[Saved data entries]

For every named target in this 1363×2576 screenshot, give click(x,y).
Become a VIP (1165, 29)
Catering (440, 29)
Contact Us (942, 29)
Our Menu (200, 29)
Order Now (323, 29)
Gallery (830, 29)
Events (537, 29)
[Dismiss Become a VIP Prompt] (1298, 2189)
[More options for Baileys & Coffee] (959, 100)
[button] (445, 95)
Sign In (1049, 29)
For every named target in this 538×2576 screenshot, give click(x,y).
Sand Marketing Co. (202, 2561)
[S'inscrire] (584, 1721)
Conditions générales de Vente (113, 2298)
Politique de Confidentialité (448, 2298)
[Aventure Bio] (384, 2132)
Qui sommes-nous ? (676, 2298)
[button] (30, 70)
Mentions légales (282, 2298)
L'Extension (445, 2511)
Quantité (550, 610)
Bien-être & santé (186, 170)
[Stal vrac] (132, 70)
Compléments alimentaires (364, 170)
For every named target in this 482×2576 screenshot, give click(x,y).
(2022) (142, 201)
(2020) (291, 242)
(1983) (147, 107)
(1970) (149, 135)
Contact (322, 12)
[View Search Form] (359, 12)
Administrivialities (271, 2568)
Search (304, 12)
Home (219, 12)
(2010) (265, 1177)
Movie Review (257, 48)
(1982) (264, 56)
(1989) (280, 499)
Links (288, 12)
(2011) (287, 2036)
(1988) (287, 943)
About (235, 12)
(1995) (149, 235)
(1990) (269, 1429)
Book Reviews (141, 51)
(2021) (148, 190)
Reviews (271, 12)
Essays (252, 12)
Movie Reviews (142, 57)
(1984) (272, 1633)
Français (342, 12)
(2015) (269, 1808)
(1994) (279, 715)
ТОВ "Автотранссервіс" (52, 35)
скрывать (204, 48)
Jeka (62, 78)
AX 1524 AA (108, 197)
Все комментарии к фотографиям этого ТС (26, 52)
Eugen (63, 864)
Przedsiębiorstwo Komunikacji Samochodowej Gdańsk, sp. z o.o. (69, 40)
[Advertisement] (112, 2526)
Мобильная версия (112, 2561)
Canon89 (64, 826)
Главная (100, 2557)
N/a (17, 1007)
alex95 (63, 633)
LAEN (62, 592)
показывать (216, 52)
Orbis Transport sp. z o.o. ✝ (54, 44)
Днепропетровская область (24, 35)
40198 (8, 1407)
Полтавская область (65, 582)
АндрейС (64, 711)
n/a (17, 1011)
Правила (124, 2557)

> _YOUR GOAL_:
Only the lines from the one containing "Главная (100, 2557)" through the end of the entries above belong in the answer; repeat them exactly.

> _RESPONSE TO THIS TASK_:
Главная (100, 2557)
N/a (17, 1007)
alex95 (63, 633)
LAEN (62, 592)
показывать (216, 52)
Orbis Transport sp. z o.o. ✝ (54, 44)
Днепропетровская область (24, 35)
40198 (8, 1407)
Полтавская область (65, 582)
АндрейС (64, 711)
n/a (17, 1011)
Правила (124, 2557)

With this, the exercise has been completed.